[Lines from a dataset]
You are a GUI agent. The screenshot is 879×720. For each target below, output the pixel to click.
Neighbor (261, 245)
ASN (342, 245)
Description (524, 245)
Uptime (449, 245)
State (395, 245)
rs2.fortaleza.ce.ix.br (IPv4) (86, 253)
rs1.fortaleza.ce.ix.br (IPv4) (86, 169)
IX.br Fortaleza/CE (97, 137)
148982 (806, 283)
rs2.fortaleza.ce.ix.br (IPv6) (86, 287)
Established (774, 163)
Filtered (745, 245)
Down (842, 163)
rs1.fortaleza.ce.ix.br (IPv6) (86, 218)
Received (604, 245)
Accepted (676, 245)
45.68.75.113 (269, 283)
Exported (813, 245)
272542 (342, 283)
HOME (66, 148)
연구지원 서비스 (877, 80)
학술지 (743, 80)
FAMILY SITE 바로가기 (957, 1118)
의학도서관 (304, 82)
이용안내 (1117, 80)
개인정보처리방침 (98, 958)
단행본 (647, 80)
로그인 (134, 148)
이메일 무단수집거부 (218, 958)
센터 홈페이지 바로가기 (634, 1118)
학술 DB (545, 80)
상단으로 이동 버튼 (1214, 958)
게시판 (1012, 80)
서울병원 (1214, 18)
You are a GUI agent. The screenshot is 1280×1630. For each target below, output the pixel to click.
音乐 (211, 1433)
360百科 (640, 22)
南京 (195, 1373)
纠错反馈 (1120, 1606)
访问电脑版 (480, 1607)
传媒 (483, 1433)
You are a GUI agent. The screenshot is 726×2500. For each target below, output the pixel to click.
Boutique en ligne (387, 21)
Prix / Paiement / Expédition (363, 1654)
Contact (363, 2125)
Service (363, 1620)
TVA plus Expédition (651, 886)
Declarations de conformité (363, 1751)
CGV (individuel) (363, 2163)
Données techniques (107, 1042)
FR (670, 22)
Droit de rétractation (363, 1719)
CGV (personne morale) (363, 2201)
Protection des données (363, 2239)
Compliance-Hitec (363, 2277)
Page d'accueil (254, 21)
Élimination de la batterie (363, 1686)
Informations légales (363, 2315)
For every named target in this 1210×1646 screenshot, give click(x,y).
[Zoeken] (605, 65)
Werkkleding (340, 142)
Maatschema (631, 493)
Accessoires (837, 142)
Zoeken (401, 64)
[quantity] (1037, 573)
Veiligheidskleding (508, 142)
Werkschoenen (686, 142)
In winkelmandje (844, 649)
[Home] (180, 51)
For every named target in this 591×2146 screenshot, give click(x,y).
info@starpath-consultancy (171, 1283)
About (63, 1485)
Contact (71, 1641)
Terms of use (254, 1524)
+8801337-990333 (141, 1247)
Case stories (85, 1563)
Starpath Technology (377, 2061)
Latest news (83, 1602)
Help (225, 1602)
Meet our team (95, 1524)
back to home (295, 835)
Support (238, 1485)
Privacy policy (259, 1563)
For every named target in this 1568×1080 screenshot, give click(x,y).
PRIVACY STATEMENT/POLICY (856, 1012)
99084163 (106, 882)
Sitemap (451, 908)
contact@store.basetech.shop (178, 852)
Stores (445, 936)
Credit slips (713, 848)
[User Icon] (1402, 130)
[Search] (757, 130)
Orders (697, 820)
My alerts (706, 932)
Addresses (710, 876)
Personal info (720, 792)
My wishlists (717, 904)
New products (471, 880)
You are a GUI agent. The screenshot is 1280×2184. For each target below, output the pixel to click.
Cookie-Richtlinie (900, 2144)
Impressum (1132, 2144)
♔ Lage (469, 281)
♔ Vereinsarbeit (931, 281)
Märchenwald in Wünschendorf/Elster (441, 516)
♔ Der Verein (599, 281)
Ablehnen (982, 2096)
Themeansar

**What you have to do:** Reproduce the lines above word for word, beginning with the first line of the records and stopping after the line that contains "Accepted (676, 245)".

**Solution below:**
You are a GUI agent. The screenshot is 879×720. For each target below, output the pixel to click.
Neighbor (261, 245)
ASN (342, 245)
Description (524, 245)
Uptime (449, 245)
State (395, 245)
rs2.fortaleza.ce.ix.br (IPv4) (86, 253)
rs1.fortaleza.ce.ix.br (IPv4) (86, 169)
IX.br Fortaleza/CE (97, 137)
148982 (806, 283)
rs2.fortaleza.ce.ix.br (IPv6) (86, 287)
Established (774, 163)
Filtered (745, 245)
Down (842, 163)
rs1.fortaleza.ce.ix.br (IPv6) (86, 218)
Received (604, 245)
Accepted (676, 245)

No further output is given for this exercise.